## Begin Listing

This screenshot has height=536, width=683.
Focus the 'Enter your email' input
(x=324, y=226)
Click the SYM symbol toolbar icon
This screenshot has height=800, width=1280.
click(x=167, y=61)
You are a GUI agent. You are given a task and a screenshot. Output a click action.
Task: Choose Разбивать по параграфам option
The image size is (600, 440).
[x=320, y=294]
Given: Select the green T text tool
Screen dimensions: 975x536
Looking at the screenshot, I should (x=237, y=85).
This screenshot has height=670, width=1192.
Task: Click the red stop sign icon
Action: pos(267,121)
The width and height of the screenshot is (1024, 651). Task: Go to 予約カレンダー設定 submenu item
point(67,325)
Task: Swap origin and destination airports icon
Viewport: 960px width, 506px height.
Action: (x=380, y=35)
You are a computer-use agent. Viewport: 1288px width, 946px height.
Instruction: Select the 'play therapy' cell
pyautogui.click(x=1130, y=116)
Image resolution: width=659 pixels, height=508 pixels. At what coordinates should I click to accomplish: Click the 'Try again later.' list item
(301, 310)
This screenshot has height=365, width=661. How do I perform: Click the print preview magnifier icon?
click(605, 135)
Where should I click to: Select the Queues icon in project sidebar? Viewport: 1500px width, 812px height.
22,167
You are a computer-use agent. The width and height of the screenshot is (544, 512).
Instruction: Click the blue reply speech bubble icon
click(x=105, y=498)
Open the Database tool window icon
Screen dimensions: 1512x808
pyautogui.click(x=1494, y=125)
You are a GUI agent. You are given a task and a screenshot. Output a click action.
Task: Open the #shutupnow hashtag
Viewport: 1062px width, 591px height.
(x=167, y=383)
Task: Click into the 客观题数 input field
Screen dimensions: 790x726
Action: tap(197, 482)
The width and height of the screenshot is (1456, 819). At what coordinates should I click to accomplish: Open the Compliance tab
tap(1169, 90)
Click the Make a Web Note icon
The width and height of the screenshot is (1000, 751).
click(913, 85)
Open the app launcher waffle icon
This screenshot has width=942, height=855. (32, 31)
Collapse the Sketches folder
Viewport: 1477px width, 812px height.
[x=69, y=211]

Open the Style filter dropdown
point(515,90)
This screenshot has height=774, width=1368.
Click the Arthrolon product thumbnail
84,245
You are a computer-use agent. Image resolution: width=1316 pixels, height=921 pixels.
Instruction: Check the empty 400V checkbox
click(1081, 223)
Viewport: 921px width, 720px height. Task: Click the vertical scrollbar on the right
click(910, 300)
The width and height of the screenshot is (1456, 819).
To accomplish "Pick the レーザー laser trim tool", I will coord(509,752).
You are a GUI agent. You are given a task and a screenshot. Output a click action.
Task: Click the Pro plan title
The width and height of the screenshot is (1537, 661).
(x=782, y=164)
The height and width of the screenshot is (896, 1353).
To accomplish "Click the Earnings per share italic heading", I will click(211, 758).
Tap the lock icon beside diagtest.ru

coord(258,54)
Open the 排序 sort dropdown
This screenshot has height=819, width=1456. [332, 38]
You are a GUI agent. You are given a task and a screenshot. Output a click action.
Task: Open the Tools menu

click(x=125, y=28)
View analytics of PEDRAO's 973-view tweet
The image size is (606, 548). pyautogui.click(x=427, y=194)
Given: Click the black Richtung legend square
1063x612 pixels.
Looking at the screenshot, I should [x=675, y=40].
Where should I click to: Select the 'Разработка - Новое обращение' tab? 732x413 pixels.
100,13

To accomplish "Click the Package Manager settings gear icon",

## End Listing

Your task: Can you rewrite the material from its start through the line containing "[x=320, y=294]", putting "Select" in place of "Focus" and leaving everything else as it is?

Expected output:
This screenshot has height=536, width=683.
Select the 'Enter your email' input
(x=324, y=226)
Click the SYM symbol toolbar icon
This screenshot has height=800, width=1280.
click(x=167, y=61)
You are a GUI agent. You are given a task and a screenshot. Output a click action.
Task: Choose Разбивать по параграфам option
The image size is (600, 440).
[x=320, y=294]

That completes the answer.